In full and without alteration, give the listing again.
Content starts
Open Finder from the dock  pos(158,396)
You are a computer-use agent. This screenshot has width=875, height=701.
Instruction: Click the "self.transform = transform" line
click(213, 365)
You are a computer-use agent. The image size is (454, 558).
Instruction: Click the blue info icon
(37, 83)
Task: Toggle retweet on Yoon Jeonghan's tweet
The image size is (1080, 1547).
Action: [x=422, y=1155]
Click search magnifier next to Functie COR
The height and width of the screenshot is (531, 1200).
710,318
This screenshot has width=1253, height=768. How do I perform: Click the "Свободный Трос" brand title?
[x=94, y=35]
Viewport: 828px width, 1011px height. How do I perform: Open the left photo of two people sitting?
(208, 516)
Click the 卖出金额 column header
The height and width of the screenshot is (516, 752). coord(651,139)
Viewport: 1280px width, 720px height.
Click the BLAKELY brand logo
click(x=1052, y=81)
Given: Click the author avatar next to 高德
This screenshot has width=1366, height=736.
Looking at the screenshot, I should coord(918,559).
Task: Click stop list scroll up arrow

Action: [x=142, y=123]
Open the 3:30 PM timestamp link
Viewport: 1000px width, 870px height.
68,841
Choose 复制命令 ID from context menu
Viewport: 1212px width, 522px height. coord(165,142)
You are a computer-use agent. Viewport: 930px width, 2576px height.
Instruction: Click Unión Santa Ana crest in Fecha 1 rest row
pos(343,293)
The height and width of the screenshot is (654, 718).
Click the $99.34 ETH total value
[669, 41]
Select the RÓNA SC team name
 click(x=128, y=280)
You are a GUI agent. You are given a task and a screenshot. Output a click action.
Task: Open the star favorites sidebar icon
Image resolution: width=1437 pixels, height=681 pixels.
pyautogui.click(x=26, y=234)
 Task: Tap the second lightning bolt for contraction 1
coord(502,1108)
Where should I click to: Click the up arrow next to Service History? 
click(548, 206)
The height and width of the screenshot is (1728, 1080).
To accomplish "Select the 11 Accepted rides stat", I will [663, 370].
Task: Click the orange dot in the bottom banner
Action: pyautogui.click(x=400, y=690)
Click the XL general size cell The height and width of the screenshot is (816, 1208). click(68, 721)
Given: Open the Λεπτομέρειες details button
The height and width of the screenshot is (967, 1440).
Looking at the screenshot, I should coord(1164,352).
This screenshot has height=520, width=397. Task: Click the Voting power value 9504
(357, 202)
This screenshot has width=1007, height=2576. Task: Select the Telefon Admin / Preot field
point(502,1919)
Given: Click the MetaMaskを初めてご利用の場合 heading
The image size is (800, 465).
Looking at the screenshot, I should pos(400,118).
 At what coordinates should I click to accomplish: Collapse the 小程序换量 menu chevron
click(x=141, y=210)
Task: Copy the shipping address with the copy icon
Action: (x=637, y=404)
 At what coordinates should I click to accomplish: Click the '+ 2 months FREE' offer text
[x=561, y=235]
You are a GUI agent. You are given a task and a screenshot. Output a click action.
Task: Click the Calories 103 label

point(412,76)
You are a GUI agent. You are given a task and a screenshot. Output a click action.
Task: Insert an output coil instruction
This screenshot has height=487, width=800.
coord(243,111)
Content ends
* [Finished task]
Open Finder from the dock  pos(158,396)
You are a computer-use agent. This screenshot has width=875, height=701.
Instruction: Click the "self.transform = transform" line
click(213, 365)
You are a computer-use agent. The image size is (454, 558).
Instruction: Click the blue info icon
(37, 83)
Task: Toggle retweet on Yoon Jeonghan's tweet
The image size is (1080, 1547).
Action: [x=422, y=1155]
Click search magnifier next to Functie COR
The height and width of the screenshot is (531, 1200).
710,318
This screenshot has width=1253, height=768. How do I perform: Click the "Свободный Трос" brand title?
[x=94, y=35]
Viewport: 828px width, 1011px height. How do I perform: Open the left photo of two people sitting?
(208, 516)
Click the 卖出金额 column header
The height and width of the screenshot is (516, 752). coord(651,139)
Viewport: 1280px width, 720px height.
Click the BLAKELY brand logo
click(x=1052, y=81)
Given: Click the author avatar next to 高德
This screenshot has width=1366, height=736.
Looking at the screenshot, I should coord(918,559).
Task: Click stop list scroll up arrow

Action: [x=142, y=123]
Open the 3:30 PM timestamp link
Viewport: 1000px width, 870px height.
68,841
Choose 复制命令 ID from context menu
Viewport: 1212px width, 522px height. coord(165,142)
You are a computer-use agent. Viewport: 930px width, 2576px height.
Instruction: Click Unión Santa Ana crest in Fecha 1 rest row
pos(343,293)
The height and width of the screenshot is (654, 718).
Click the $99.34 ETH total value
[669, 41]
Select the RÓNA SC team name
 click(x=128, y=280)
You are a GUI agent. You are given a task and a screenshot. Output a click action.
Task: Open the star favorites sidebar icon
Image resolution: width=1437 pixels, height=681 pixels.
pyautogui.click(x=26, y=234)
 Task: Tap the second lightning bolt for contraction 1
coord(502,1108)
Where should I click to: Click the up arrow next to Service History? 
click(548, 206)
The height and width of the screenshot is (1728, 1080).
To accomplish "Select the 11 Accepted rides stat", I will [663, 370].
Task: Click the orange dot in the bottom banner
Action: pyautogui.click(x=400, y=690)
Click the XL general size cell The height and width of the screenshot is (816, 1208). click(68, 721)
Given: Open the Λεπτομέρειες details button
The height and width of the screenshot is (967, 1440).
Looking at the screenshot, I should coord(1164,352).
This screenshot has height=520, width=397. Task: Click the Voting power value 9504
(357, 202)
This screenshot has width=1007, height=2576. Task: Select the Telefon Admin / Preot field
point(502,1919)
Given: Click the MetaMaskを初めてご利用の場合 heading
The image size is (800, 465).
Looking at the screenshot, I should pos(400,118).
 At what coordinates should I click to accomplish: Collapse the 小程序换量 menu chevron
click(x=141, y=210)
Task: Copy the shipping address with the copy icon
Action: (x=637, y=404)
 At what coordinates should I click to accomplish: Click the '+ 2 months FREE' offer text
[x=561, y=235]
You are a GUI agent. You are given a task and a screenshot. Output a click action.
Task: Click the Calories 103 label

point(412,76)
You are a GUI agent. You are given a task and a screenshot. Output a click action.
Task: Insert an output coil instruction
This screenshot has height=487, width=800.
coord(243,111)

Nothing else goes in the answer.